WHAT IS EXPECTED -
Lines outside the range are not wanted. Give again exactly the lines between the line holding "The image size is (940, 650)." and the line holding "The image size is (1757, 988).", inclusive, from the listing below.
___ INPUT FOR THIS TASK ___
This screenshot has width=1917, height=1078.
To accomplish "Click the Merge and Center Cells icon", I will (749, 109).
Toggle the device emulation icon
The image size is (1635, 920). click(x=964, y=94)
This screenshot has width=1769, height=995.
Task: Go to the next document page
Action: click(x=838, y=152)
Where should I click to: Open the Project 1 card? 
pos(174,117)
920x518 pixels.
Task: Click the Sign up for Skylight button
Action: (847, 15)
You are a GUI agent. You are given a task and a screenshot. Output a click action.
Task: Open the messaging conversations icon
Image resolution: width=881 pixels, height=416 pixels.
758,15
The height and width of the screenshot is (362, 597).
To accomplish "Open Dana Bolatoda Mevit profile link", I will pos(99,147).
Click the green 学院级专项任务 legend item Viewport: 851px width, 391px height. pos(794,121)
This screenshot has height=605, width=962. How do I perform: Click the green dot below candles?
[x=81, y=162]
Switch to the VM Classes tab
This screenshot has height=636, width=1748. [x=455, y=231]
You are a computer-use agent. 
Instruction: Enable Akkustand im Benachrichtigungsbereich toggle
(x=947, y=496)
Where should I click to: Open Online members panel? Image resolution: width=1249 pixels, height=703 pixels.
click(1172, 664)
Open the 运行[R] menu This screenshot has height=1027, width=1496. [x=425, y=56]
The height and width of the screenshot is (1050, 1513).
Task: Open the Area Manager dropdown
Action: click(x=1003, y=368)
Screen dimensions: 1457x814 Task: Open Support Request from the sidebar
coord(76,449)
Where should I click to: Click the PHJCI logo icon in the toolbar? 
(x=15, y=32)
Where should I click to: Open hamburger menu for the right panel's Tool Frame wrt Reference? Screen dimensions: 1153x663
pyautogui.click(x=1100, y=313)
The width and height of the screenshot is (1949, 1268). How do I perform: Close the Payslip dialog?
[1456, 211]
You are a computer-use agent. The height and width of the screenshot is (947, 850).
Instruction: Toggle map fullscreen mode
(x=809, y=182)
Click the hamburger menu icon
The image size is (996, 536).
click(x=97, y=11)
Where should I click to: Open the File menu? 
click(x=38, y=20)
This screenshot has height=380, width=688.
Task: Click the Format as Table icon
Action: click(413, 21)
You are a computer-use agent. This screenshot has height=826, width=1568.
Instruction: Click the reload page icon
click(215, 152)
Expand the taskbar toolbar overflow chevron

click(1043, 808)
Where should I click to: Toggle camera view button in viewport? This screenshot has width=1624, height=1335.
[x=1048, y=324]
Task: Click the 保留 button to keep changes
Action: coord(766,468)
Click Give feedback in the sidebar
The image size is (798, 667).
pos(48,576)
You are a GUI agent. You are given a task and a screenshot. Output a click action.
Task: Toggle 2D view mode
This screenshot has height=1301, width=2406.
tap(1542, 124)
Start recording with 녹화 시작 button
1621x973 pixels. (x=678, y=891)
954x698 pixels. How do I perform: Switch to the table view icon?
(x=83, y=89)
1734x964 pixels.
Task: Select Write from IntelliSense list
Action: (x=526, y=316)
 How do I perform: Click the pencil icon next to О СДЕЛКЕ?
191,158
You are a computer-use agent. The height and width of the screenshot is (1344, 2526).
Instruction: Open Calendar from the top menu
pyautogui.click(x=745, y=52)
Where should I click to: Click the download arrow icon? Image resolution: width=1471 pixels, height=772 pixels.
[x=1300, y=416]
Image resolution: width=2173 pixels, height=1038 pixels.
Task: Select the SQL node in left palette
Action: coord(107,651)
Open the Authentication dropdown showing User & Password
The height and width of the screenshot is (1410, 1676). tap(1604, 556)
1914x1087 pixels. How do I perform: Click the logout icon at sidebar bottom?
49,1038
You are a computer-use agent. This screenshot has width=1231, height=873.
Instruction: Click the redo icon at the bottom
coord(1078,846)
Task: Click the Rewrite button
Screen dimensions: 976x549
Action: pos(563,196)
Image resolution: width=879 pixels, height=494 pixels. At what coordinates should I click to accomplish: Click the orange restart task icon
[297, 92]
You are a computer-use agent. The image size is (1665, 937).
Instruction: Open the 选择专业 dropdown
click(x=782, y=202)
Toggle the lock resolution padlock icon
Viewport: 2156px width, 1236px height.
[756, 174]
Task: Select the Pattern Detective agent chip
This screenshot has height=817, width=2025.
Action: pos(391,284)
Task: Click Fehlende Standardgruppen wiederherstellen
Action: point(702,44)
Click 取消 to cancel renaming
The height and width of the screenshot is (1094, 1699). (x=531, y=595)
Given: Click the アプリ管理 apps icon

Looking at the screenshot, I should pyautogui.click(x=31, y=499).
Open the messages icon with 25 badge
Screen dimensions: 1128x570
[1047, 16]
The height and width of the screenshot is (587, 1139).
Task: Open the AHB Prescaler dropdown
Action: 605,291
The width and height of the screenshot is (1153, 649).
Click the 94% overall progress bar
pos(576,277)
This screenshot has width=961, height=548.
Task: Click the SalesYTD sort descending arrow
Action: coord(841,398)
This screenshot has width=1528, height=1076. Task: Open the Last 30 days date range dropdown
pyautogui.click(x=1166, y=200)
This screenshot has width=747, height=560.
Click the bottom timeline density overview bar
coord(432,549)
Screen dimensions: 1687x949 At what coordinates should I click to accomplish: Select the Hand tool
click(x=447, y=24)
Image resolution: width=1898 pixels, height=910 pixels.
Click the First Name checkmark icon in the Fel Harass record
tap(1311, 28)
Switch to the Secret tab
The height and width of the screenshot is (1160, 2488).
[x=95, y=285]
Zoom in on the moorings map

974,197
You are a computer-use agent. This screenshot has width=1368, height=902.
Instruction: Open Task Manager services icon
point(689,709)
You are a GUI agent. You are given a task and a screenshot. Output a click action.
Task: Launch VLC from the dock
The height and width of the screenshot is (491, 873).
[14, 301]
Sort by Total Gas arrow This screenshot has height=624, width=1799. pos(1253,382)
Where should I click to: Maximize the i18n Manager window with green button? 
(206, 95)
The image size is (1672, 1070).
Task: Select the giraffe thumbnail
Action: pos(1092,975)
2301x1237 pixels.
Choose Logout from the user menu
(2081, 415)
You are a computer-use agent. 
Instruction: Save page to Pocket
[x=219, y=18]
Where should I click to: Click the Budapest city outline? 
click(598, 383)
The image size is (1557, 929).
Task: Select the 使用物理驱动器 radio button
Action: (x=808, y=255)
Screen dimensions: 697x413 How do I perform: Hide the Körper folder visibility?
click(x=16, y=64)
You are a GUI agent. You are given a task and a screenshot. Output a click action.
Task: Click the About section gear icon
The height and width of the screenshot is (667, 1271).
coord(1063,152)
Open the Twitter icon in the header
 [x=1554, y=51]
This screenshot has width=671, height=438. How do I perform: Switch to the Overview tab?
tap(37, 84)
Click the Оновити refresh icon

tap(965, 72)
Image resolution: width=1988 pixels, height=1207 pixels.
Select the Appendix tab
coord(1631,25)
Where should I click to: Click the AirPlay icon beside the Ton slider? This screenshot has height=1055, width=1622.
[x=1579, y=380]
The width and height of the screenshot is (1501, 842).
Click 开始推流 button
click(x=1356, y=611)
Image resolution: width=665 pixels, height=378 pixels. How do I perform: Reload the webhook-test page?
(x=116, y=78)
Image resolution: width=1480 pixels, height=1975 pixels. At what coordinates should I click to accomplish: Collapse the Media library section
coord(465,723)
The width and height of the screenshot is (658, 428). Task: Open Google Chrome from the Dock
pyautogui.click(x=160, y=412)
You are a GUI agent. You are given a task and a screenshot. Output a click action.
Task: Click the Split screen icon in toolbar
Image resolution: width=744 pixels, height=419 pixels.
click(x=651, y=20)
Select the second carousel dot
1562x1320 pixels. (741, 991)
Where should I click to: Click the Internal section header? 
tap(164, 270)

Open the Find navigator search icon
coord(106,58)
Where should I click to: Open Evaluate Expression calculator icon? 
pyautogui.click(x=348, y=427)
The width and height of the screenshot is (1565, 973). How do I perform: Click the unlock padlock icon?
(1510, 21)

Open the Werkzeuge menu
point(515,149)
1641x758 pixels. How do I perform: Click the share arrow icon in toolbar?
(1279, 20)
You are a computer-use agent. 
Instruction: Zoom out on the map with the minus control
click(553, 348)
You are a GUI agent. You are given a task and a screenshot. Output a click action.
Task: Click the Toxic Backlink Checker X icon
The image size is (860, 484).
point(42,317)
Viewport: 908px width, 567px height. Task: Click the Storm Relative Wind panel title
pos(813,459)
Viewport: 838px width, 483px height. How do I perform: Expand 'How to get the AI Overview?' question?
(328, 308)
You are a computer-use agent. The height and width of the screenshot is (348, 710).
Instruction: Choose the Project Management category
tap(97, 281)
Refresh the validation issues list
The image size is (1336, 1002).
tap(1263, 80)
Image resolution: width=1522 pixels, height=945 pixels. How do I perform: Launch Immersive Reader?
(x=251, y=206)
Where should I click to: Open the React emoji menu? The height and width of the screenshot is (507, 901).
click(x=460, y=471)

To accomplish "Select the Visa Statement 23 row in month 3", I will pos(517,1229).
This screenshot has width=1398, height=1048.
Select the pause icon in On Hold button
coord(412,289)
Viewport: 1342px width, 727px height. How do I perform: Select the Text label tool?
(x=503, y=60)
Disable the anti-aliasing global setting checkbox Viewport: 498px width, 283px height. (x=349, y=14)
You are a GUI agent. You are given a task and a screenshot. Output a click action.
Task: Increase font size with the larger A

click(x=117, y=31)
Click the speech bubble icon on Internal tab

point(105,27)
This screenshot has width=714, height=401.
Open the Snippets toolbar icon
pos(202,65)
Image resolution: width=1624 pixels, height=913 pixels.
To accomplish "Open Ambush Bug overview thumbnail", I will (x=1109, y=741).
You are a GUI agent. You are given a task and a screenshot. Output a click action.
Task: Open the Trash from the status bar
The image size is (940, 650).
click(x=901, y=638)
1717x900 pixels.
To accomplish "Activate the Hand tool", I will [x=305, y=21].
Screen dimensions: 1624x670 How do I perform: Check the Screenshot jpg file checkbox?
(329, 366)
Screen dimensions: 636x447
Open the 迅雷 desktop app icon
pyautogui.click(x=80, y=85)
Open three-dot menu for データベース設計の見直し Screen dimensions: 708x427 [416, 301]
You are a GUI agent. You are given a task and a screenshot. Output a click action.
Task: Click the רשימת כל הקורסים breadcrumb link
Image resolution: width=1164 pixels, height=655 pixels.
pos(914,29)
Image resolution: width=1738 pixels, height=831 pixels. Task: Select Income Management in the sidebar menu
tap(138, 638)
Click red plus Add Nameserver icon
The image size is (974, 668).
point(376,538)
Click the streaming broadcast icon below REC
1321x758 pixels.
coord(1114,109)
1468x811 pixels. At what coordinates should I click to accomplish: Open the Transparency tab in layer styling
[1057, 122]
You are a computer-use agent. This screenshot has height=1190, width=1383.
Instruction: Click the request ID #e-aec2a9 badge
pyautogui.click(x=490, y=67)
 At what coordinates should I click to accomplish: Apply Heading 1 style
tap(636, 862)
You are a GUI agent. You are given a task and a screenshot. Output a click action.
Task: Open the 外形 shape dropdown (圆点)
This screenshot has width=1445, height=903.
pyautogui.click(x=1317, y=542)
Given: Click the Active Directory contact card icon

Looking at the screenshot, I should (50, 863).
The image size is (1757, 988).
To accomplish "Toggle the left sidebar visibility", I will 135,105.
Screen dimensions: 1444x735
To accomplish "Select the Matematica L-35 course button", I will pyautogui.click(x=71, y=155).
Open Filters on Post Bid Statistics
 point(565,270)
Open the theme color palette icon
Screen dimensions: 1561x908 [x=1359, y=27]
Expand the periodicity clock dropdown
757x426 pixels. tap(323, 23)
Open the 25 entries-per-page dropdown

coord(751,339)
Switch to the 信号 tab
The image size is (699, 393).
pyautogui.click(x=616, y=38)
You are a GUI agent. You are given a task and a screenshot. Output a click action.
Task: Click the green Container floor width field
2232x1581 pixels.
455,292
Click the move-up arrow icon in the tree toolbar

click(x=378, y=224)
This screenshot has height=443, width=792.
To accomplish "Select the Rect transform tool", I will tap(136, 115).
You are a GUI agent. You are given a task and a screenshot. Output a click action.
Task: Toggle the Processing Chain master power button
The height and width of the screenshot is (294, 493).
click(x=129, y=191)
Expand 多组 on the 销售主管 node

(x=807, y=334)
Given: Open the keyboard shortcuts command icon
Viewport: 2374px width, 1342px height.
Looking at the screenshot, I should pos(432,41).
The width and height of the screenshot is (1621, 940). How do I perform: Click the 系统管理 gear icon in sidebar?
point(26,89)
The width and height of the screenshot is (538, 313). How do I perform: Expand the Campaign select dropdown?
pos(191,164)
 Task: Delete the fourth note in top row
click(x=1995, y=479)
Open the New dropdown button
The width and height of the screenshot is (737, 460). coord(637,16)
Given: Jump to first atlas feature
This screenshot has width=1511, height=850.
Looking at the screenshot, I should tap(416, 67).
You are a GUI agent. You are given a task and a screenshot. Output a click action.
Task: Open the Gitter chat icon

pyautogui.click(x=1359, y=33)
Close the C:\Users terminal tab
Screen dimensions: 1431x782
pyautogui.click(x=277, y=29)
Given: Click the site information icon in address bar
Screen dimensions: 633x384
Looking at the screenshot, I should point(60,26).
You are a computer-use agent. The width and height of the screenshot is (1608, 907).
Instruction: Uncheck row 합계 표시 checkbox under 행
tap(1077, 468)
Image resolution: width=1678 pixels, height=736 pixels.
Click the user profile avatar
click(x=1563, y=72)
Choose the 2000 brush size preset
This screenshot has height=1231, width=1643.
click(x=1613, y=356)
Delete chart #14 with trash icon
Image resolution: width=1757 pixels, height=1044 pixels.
___
TASK SOLUTION -
The image size is (940, 650).
click(x=901, y=638)
1717x900 pixels.
To accomplish "Activate the Hand tool", I will [x=305, y=21].
Screen dimensions: 1624x670 How do I perform: Check the Screenshot jpg file checkbox?
(329, 366)
Screen dimensions: 636x447
Open the 迅雷 desktop app icon
pyautogui.click(x=80, y=85)
Open three-dot menu for データベース設計の見直し Screen dimensions: 708x427 [416, 301]
You are a GUI agent. You are given a task and a screenshot. Output a click action.
Task: Click the רשימת כל הקורסים breadcrumb link
Image resolution: width=1164 pixels, height=655 pixels.
pos(914,29)
Image resolution: width=1738 pixels, height=831 pixels. Task: Select Income Management in the sidebar menu
tap(138, 638)
Click red plus Add Nameserver icon
The image size is (974, 668).
point(376,538)
Click the streaming broadcast icon below REC
1321x758 pixels.
coord(1114,109)
1468x811 pixels. At what coordinates should I click to accomplish: Open the Transparency tab in layer styling
[1057, 122]
You are a computer-use agent. This screenshot has height=1190, width=1383.
Instruction: Click the request ID #e-aec2a9 badge
pyautogui.click(x=490, y=67)
 At what coordinates should I click to accomplish: Apply Heading 1 style
tap(636, 862)
You are a GUI agent. You are given a task and a screenshot. Output a click action.
Task: Open the 外形 shape dropdown (圆点)
This screenshot has width=1445, height=903.
pyautogui.click(x=1317, y=542)
Given: Click the Active Directory contact card icon

Looking at the screenshot, I should (50, 863).
The image size is (1757, 988).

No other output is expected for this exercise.